Touring the Tomato: A Suite of Chemistry Laboratory Experiments

Touring the Tomato: A Suite of Chemistry Laboratory Experiments

Sayantani Sarkar , Subhasish Chatterjee , Nancy Medina , and Ruth E. Stark *

Department of Chemistry, City College of New York, Graduate Center and Institute for Macromolecular Assemblies, City University of New York, New York, New York 10031, United States

J. Chem. Educ., 2013, 90 (3), pp 368–371

DOI: 10.1021/ed3004148

Publication Date (Web): December 14, 2012

Copyright © 2012 The American Chemical Society and Division of Chemical Education, Inc.

Supporting Documents (22 pages): Contains the complete student experimental handout for each of the 7 experiments; notes to instructor; sample experimental data; and detailed notes about reagents, hazards, equipment, and procedures.

ABSTRACT: http://pubs.acs.org/doi/abs/10.1021/ed3004148

This article is 3 years old but nevertheless it presents an interesting series of experiments that utilize various analytical and spectroscopic methods and instrumentation to study the chemical composition of the tomato fruit.  While the experiments described constitute a full laboratory course, its modular nature allows adaptability and modification for implementing single labs or as part of a workshop series. In particular, the authors and developers believe that Modules 1-5 can be implemented at all levels including high school chemistry (see supporting information).  The experiment modules were piloted as a summer course for college-bound high school students who have taken 1 year of biology and chemistry.  The only instrument that LPC does not have is the AFM; we also may not have the capability to do solid state NMR but FT-IR can be substituted for this.

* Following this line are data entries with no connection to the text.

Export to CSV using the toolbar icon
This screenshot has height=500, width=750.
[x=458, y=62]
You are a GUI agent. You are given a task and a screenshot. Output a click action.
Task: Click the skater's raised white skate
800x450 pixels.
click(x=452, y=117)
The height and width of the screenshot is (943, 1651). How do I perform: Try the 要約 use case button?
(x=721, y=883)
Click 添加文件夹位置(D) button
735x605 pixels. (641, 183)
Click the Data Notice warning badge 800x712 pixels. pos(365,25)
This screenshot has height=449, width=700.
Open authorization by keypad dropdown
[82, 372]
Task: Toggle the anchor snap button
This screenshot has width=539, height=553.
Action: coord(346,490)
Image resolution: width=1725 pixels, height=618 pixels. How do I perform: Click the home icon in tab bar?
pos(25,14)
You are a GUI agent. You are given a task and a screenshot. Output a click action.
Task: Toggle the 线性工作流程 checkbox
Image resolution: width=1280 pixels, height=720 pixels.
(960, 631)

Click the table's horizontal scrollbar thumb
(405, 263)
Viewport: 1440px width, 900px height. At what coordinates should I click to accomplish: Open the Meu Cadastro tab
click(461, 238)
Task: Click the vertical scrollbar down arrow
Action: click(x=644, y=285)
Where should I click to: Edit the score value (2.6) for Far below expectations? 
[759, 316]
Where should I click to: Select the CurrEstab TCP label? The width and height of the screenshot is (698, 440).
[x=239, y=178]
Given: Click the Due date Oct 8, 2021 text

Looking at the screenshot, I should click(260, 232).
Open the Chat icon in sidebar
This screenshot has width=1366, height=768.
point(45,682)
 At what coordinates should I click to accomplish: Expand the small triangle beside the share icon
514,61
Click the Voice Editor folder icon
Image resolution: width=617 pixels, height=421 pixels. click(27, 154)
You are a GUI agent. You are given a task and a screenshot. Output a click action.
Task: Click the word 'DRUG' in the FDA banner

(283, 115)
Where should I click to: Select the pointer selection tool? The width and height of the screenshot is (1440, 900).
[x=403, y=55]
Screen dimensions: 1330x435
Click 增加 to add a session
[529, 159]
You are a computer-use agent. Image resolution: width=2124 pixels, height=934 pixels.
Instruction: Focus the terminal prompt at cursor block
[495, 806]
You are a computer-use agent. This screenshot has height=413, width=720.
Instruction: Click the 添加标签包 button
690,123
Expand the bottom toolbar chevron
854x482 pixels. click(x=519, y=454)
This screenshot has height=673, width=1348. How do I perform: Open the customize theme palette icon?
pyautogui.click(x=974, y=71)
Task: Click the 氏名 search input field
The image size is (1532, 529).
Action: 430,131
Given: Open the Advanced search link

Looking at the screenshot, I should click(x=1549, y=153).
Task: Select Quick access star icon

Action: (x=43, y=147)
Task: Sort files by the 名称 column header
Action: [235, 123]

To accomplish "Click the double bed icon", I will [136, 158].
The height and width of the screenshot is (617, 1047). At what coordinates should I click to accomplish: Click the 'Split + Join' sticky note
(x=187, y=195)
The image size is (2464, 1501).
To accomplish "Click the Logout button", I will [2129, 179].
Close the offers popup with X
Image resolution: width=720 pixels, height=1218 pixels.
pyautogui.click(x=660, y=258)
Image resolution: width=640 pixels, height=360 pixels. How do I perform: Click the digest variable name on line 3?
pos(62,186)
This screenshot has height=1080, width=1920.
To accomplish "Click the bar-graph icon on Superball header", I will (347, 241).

The tomato is an important agricultural product and a mainstay of many meals, both American or otherwise. It contains quite a diversity of families of compounds that are amenable to well-established and documented analytical methods: water, lipid waxes, lycopene pigments, and distinctive polysaccharide and polyester biopolymers.

This paper describes a modular laboratory course designed to teach students and provide hands-on applications of different experimental techniques including “UV−vis spectroscopy, high performance liquid chromatography (HPLC), nuclear magnetic resonance (NMR) spectroscopy, and atomic force microscopy (AFM) to examine various chemical constituents of the tomato fruit.” The techniques employed span the fields of general, analytical, biophysical, biochemical, and organic allowing macroscopic, microscale, and molecular analysis of the tomato.  See Table 1 in the article for a list of the 8 experiments.  The first five of these experiments focus on the study of the tomato’s macroscopic properties, followed by submicroscopic analysis of molecular properties through AFM and NMR analyses.  The lab design is also amenable to analysis of other fruits or vegetables or engineered polymers.

EQUIPMENT

·         The following list of equipment is required to carry out the experiments as described in this paper and in the supporting information: analytical balance, drying oven, incubator−shaker, UV−vis spectrophotometer, HPLC, NMR spectrometer, and atomic force.

EXPERIMENTS

Figure 1 in the article provides a graphical illustration of the 8 modules of analysis.

Experiment 1: determination of the mass percent of water in the tomato by oven drying

Experiments 2 - 5: analysis of the wax content of tomato skin.  Peeled skins are subjected to enzymatic reaction with cellulase and pectinase to remove cellulose and pectin from the cell wall components.   Thickness measurement of cuticle is done using calipers.  UV-vis absorption spectroscopy or HPLC can then be used to characterize the lycopene pigment extracted.  Solvent extraction collects the wax for analysis using solution state NMR and re-measurement of and change in cuticle thickness.

Experiments 6 – 7: AFM and NMR are used to study the microscale surface technology and molecular composition of cuticles, respectively.

Details of the experimental procedures are provided in the supporting documents.

HAZARDS

See article.

REPRESENTATIVE RESULTS (See supporting information for more detailed results)

MODULE 1: The water content measured average about 90% by mass. Rate of water loss was higher for the cut tomato at 75% after 3 hours compared to 55% for whole tomato.

MODULES 2 and 3:  Cuticle thickness caliper measurements showed that the wax adds some thickness to the cuticle.

MODULE 4: Lycopene absorption was detected at 471 nm using UV-Vis. This and HPLC results were compared to results for commercial lycopene for confirmation.

MODULE 5: The macroscopic appearance of extracted cutins from cuticle was similar.

MODULE 6:  NMR analysis revealed fingerprint spectra for alkane, alkanol, alkene, alkanoic acid, sterol, and triterpenoid molecular groupings.

MODULE 7: AFM study showed topographical and surface roughness properties.

DISCUSSION: the significance of the lab, its adaptability to various student levels, and the benefits to students are discussed briefly.  See article.